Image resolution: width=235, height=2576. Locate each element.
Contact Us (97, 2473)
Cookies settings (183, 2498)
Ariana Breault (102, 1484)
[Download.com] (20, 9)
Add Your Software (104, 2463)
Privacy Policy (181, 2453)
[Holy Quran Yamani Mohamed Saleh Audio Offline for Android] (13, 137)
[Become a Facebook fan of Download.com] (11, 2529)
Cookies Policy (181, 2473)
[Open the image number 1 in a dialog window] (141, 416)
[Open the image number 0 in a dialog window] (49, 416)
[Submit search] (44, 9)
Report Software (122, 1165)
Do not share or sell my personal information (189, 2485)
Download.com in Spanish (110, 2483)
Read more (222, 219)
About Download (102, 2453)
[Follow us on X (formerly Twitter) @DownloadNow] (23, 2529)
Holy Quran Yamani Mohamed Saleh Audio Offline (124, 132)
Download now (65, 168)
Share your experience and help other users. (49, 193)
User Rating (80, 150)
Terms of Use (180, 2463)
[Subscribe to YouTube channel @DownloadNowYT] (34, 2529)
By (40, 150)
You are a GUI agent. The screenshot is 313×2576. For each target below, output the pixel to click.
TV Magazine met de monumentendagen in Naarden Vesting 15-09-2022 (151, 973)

○ ○ ○ ○

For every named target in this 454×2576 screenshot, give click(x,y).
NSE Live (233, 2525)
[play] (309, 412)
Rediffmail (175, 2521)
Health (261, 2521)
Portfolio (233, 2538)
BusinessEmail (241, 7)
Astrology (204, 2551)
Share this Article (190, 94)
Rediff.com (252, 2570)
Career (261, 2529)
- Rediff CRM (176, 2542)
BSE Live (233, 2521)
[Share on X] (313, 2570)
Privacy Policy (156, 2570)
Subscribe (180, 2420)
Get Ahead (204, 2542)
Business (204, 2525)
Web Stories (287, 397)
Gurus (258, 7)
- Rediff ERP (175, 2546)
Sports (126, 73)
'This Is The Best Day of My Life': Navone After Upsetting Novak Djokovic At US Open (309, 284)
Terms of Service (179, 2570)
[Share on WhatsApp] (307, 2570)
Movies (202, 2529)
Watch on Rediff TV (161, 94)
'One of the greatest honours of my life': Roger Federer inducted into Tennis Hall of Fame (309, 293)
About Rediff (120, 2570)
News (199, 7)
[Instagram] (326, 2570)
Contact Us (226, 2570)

○ ○ ○ ○

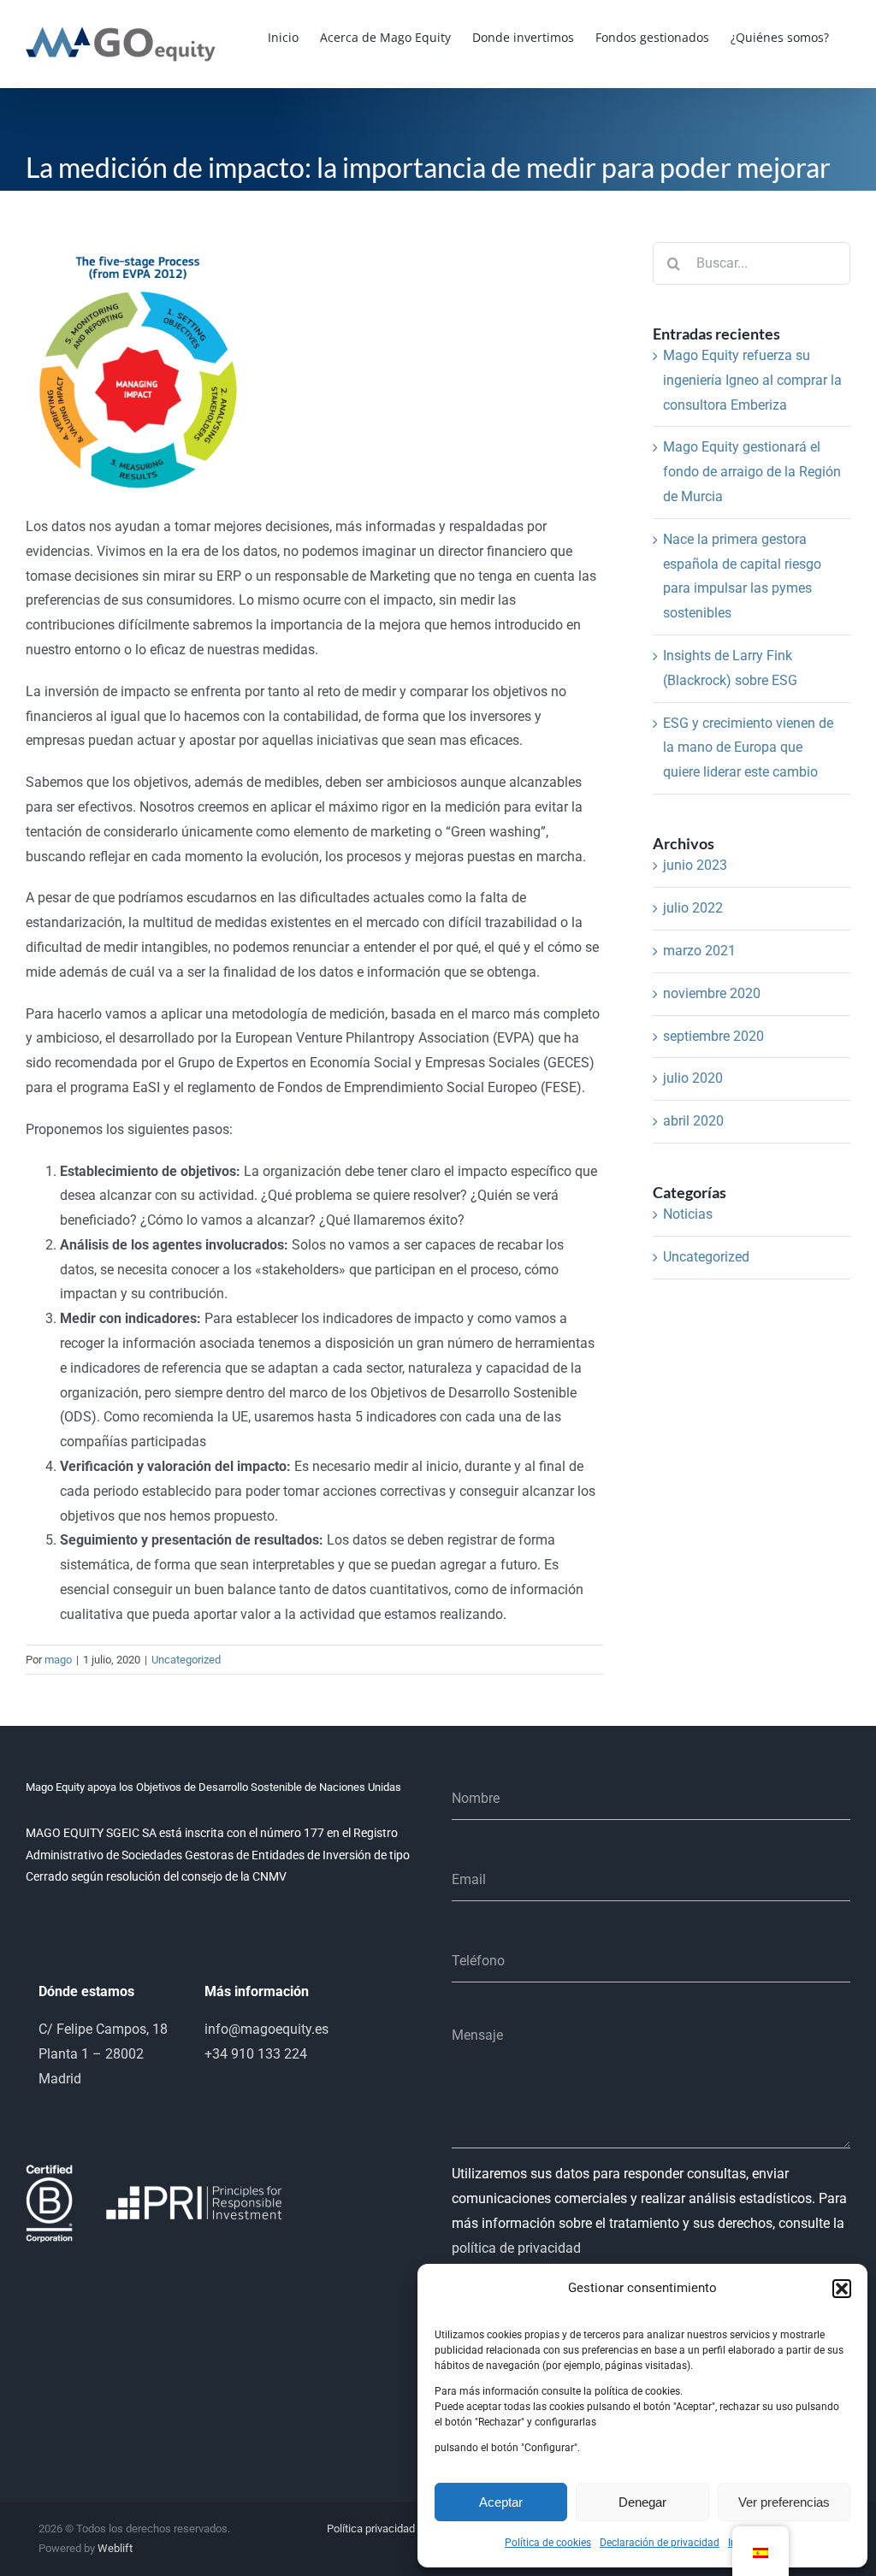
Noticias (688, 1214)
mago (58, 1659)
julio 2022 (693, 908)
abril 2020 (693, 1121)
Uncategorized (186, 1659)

○ ○ ○ ○

- Problem to solve: Please reproduce exactly the lines in the listing above from the one containing "Terms of Use (180, 2463)" through the one containing "TV Magazine met", both included, and nothing more.

- Your response:
Terms of Use (180, 2463)
[Subscribe to YouTube channel @DownloadNowYT] (34, 2529)
By (40, 150)
You are a GUI agent. The screenshot is 313×2576. For each target below, output the pixel to click.
TV Magazine met de monumentendagen in Naarden Vesting 15-09-2022 (151, 973)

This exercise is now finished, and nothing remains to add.